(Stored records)
——

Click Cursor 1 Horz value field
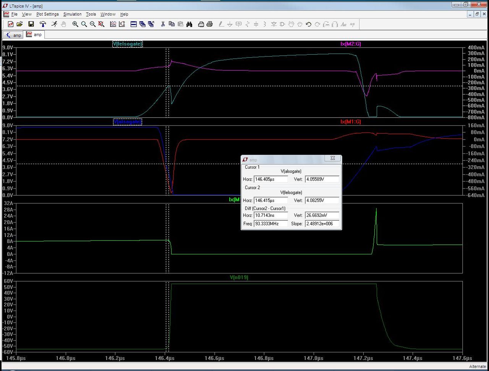This screenshot has width=489, height=371. click(270, 179)
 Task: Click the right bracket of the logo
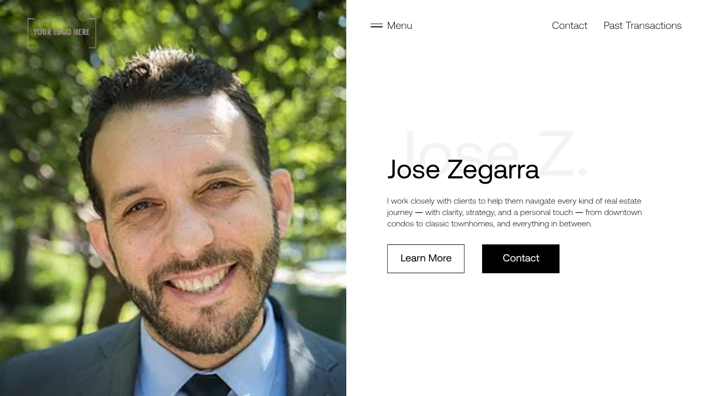93,33
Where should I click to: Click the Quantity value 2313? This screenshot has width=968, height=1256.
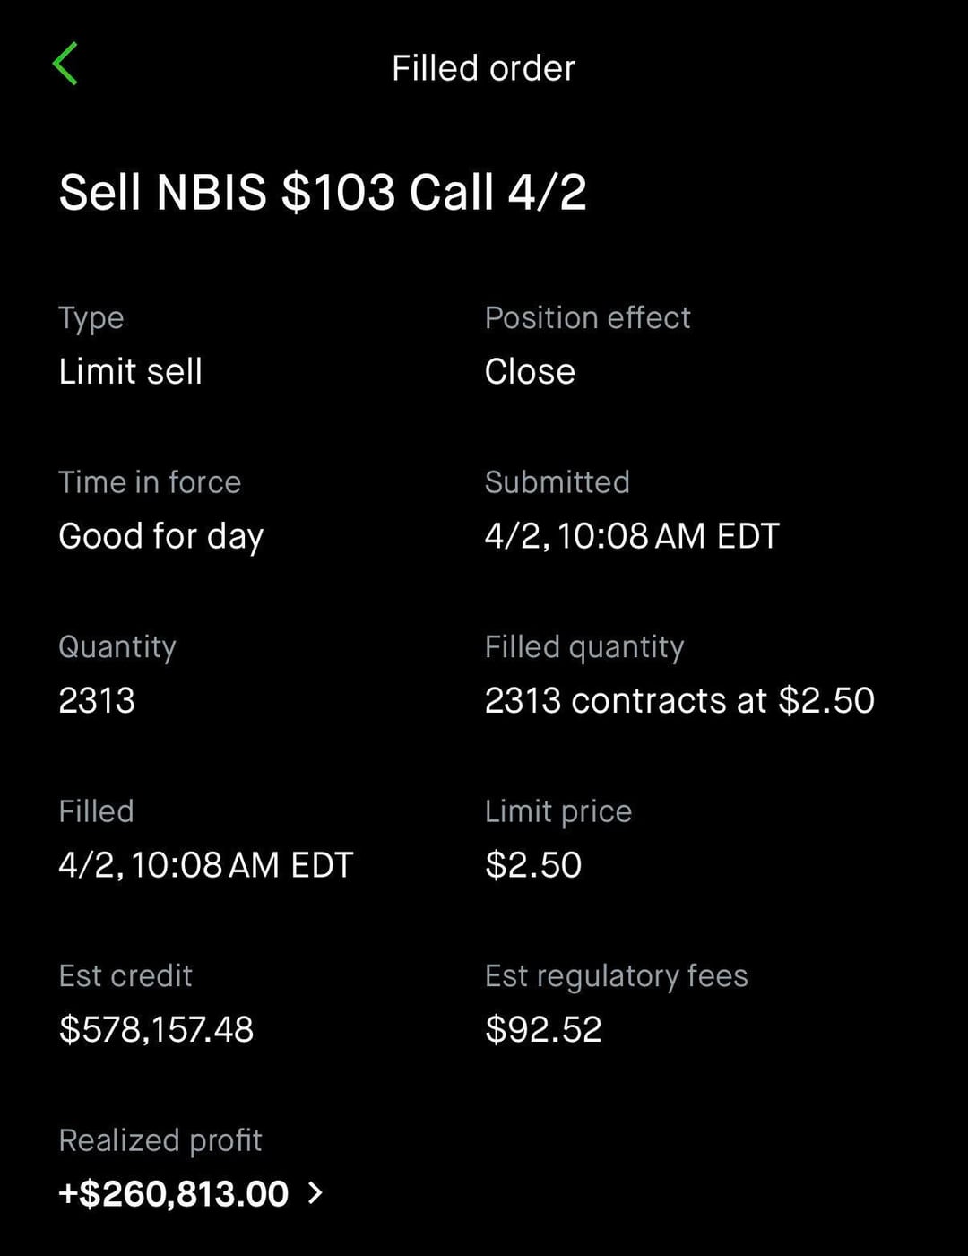pos(97,700)
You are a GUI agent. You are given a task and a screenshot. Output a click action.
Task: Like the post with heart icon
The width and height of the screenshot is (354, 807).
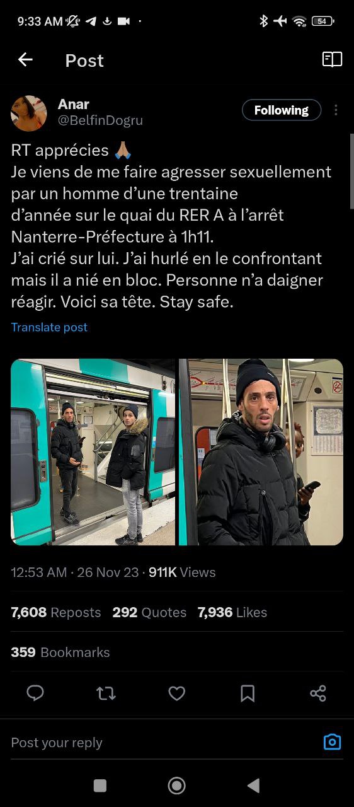(x=177, y=694)

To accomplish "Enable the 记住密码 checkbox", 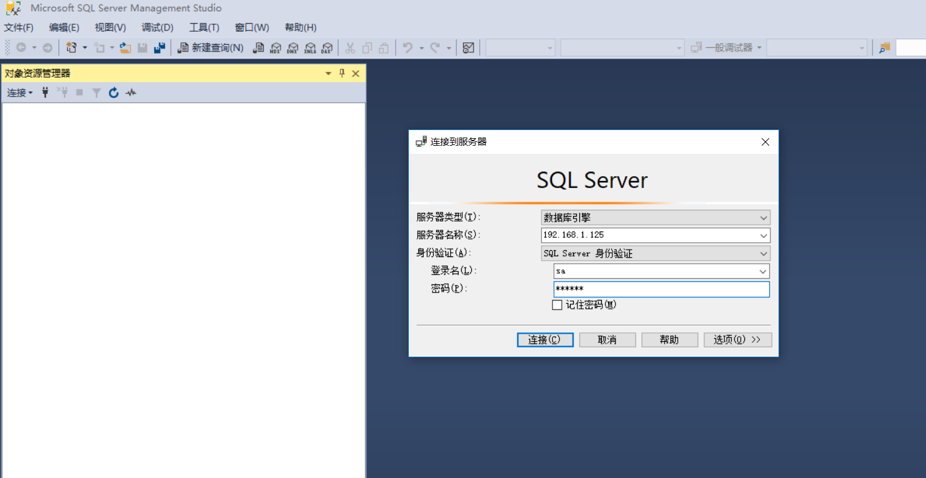I will [x=557, y=304].
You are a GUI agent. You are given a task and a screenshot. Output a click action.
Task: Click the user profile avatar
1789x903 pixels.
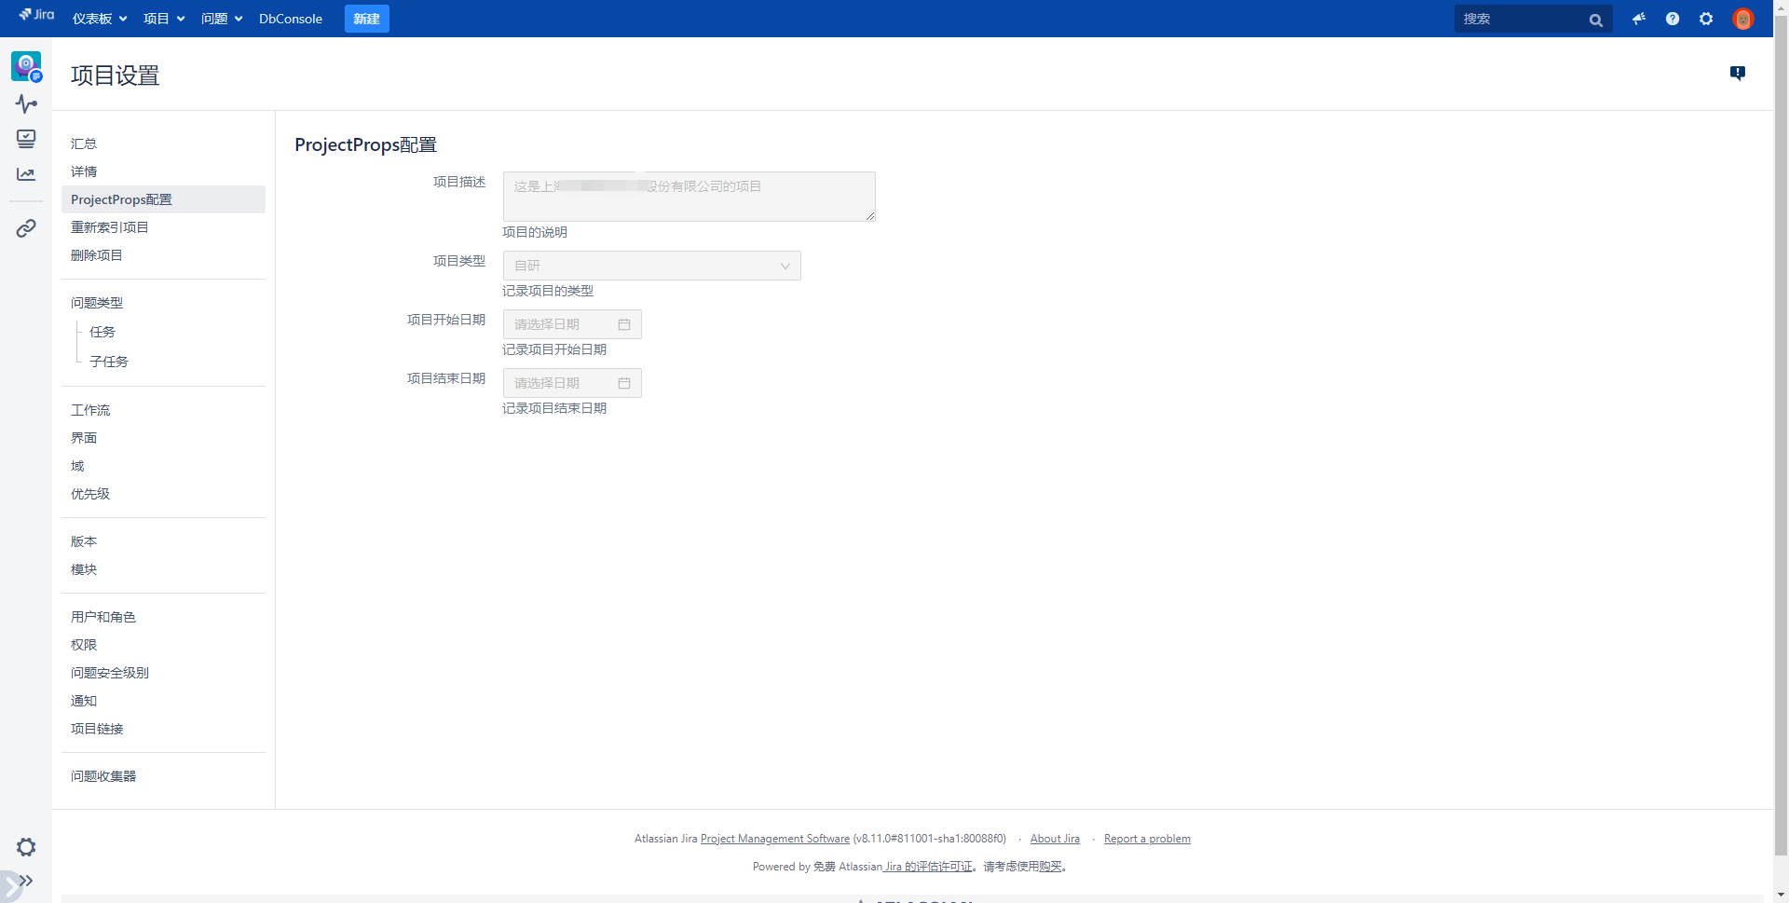1742,19
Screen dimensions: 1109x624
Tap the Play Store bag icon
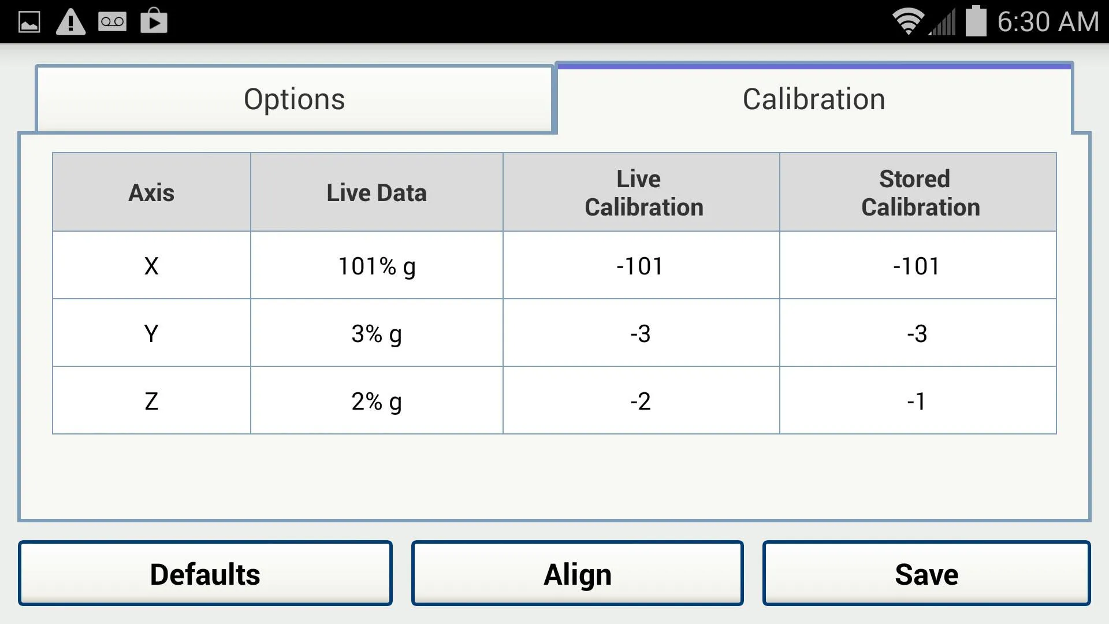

——

Among the lines above, find those with the string "icon" and copy them.

Task: Like the post with heart icon
Tap the Play Store bag icon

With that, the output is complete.